(Source passage Opens)
And then lastly, for lack of a more technical term, the fatter right-of-way, the bigger road will allow much more productivity for us, so we won't only grab the efficiency of eliminating the redundancy of being on the state route but we'll also have much more throughput in terms of haulage back and forth from the mine. So it's a better, longer term answer for us. It will take a little bit longer to do that, just a few months, which is why we're still talking about six months to go but I think the end result will be much, much better for us.
- Analyst
Okay, so when you say six months, we should anticipate that the studies would be completed in Q2 and you would submit everything to BLM late Q2, early Q3 next year?
- President, CEO
No, no so the process that's laid out in the MOU is that scoping has been complete and now we'll do kickoff meetings literally next week and then there will be public processes that will occur in the first quarter and it will all drive towards, and if you give a little buffer for Thanksgiving and Christmas, it will all drive towards permitting probably late in the second quarter.
(Source passage Closes)
# Problems and tasks
**A)** Answer these questions using the call transcript.
(i) How many months does the executive say are still to go?
(ii) In which quarter will the public processes take place?
(iii) Which two holidays are given as a reason to allow a little buffer?
**B)** Retype the part of the call transcript starting at "And then lastly, for" and ending at "better for us.".
The lines after this point come from a separate source.
(Supplied information Opens)
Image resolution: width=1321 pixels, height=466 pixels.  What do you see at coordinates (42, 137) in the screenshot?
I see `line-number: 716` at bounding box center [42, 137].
(Supplied information Closes)
(Supplied information Opens)
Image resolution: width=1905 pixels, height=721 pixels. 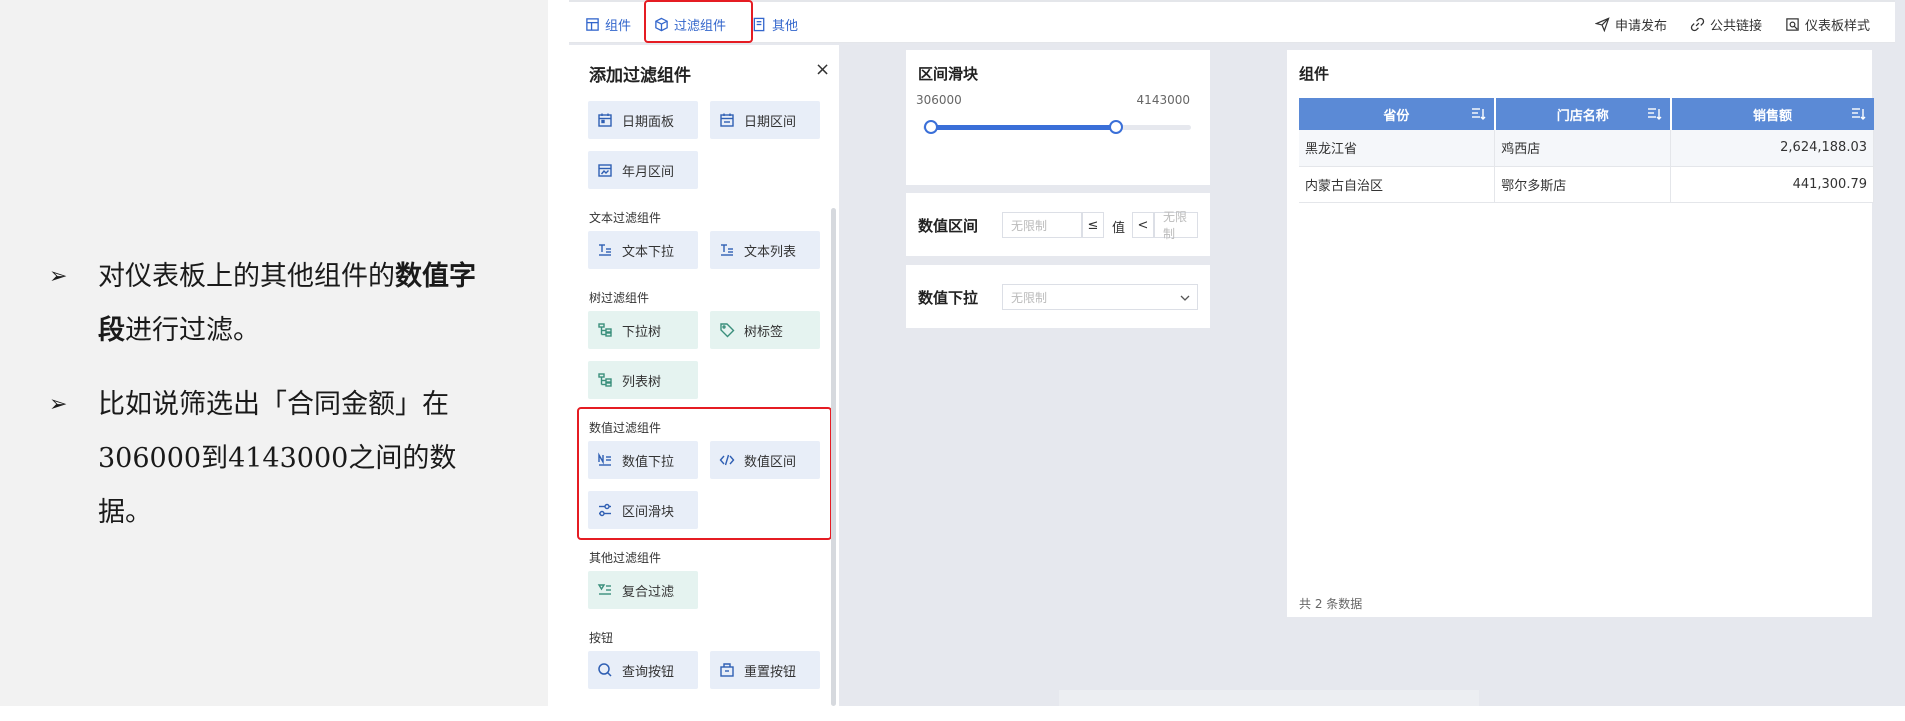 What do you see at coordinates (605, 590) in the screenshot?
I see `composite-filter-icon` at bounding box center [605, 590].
(Supplied information Closes)
# Exercise answers
**A)**
(i) Six months.
(ii) The first quarter.
(iii) Thanksgiving and Christmas.

**B)**
And then lastly, for lack of a more technical term, the fatter right-of-way, the bigger road will allow much more productivity for us, so we won't only grab the efficiency of eliminating the redundancy of being on the state route but we'll also have much more throughput in terms of haulage back and forth from the mine. So it's a better, longer term answer for us. It will take a little bit longer to do that, just a few months, which is why we're still talking about six months to go but I think the end result will be much, much better for us.